DATA EXTRACT:
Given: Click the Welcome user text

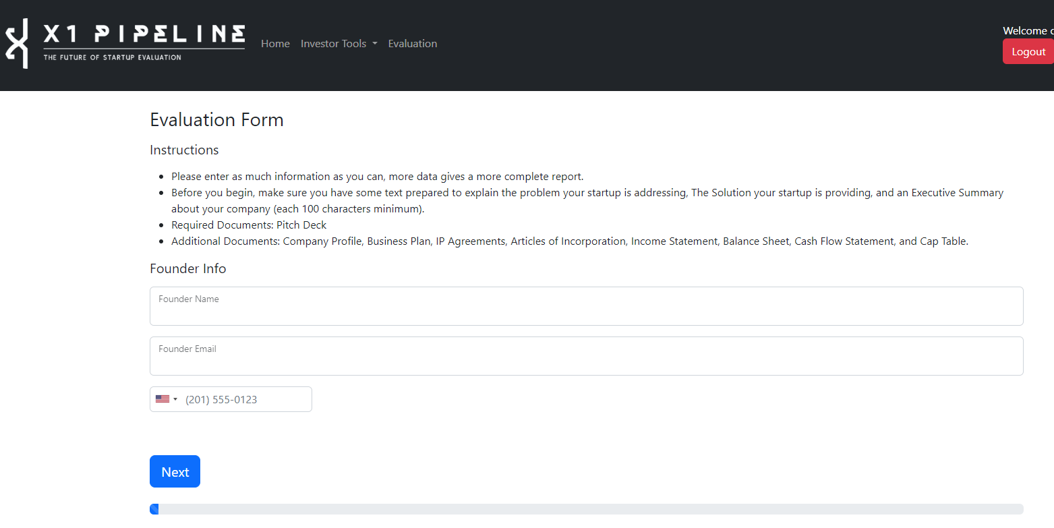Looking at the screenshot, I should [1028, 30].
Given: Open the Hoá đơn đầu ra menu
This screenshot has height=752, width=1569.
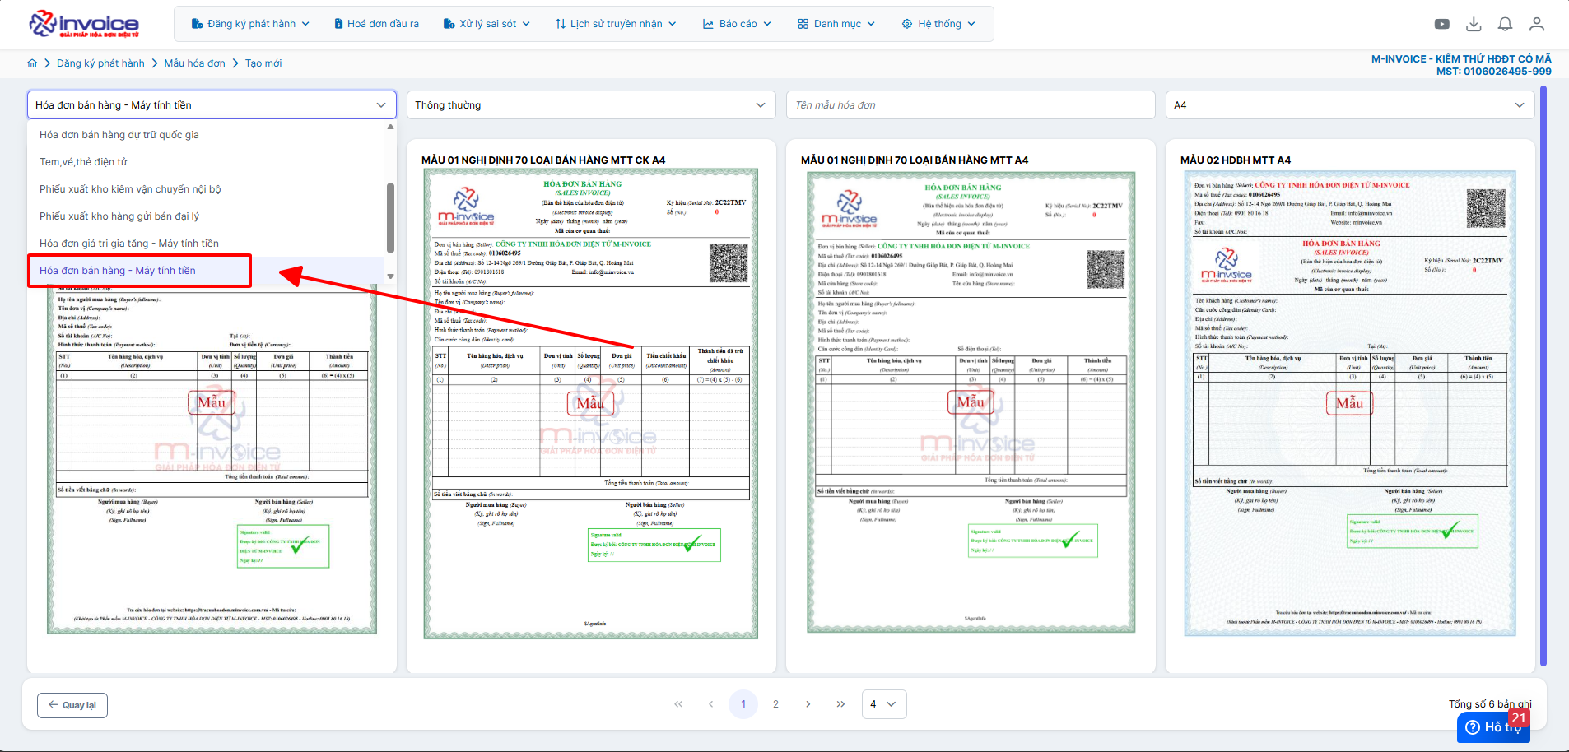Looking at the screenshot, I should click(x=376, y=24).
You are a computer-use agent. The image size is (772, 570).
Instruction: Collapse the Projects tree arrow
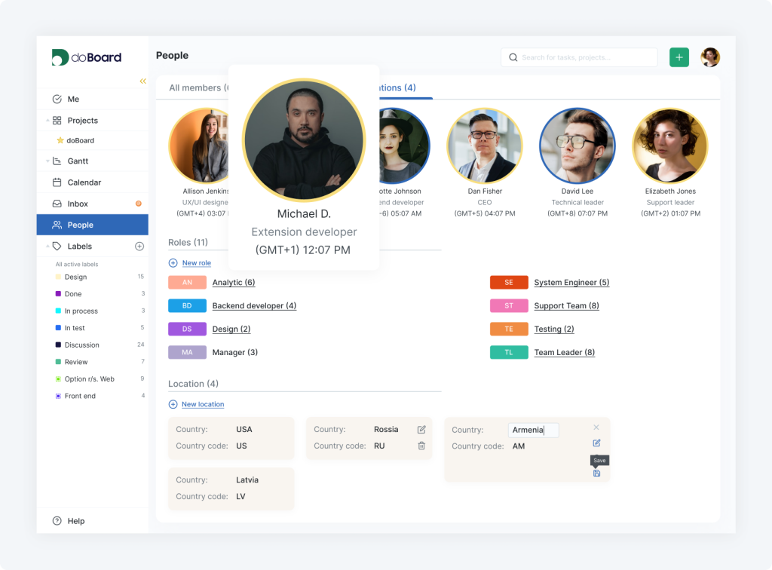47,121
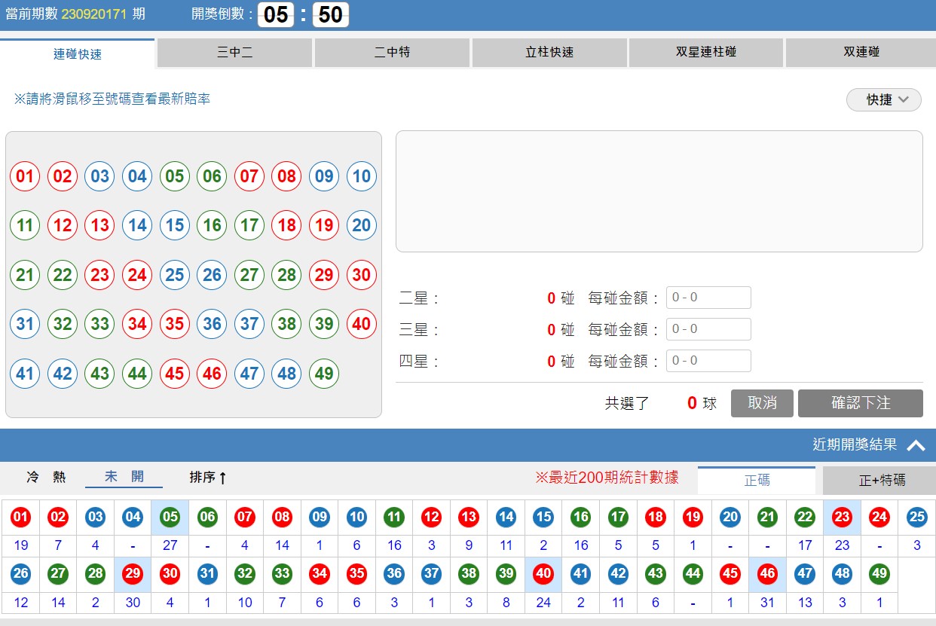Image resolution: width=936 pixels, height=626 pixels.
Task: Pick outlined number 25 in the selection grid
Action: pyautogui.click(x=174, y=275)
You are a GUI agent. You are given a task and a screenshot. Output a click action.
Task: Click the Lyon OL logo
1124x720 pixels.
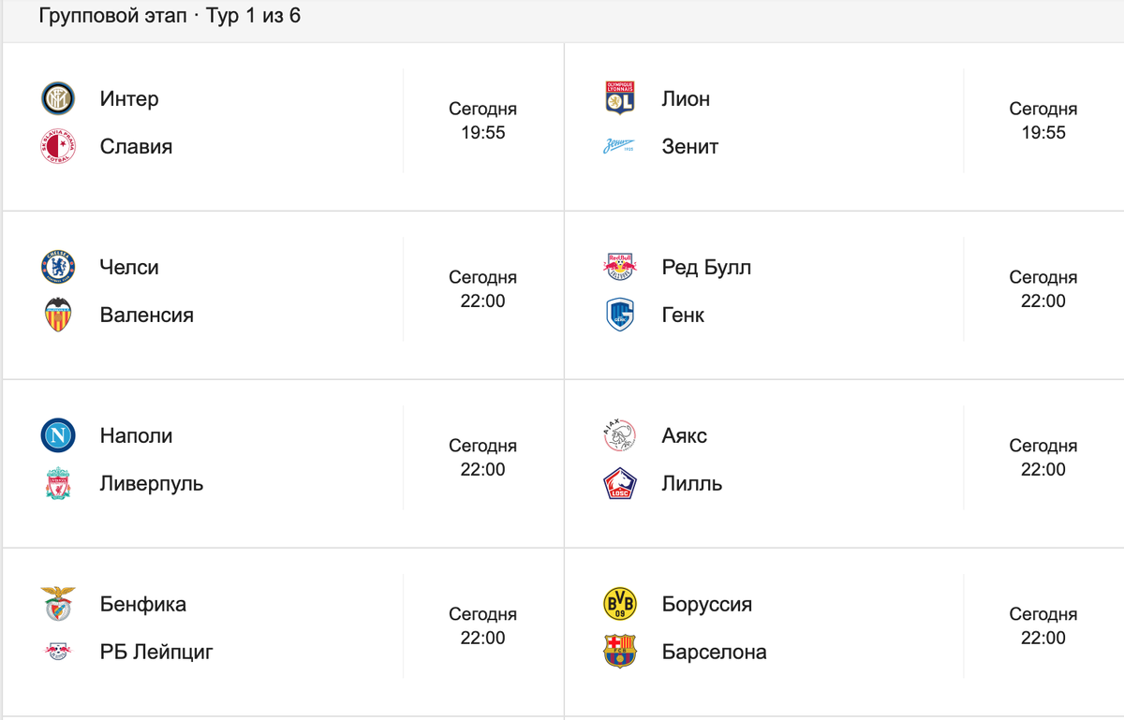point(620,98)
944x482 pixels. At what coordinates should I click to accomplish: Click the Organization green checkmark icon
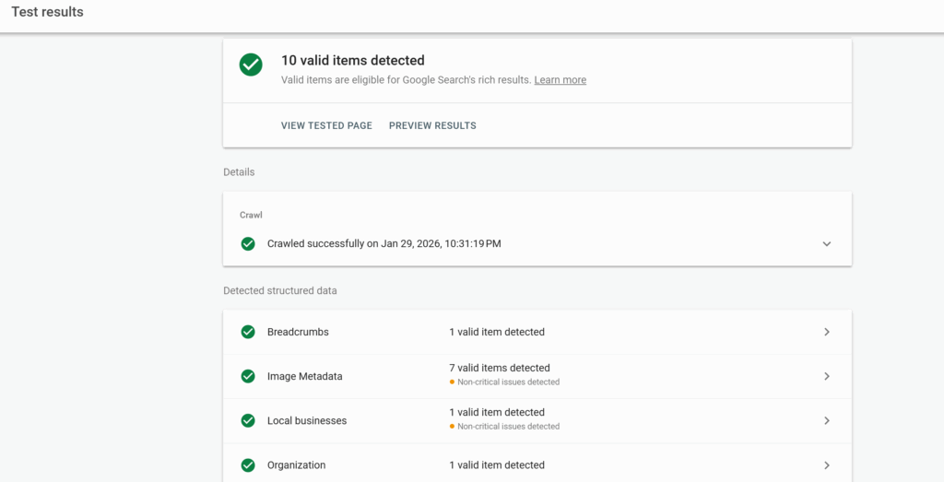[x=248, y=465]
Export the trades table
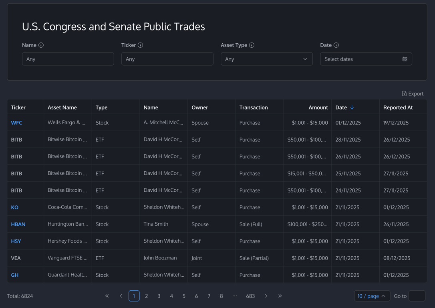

WHAT THE TASK ASKS: What lines of the material contain "agent"? Show them.

WORKED SOLUTION:
You are a computer-use agent. The image size is (772, 570).
You are a GUI agent. You are given a task and a screenshot. Output a click action.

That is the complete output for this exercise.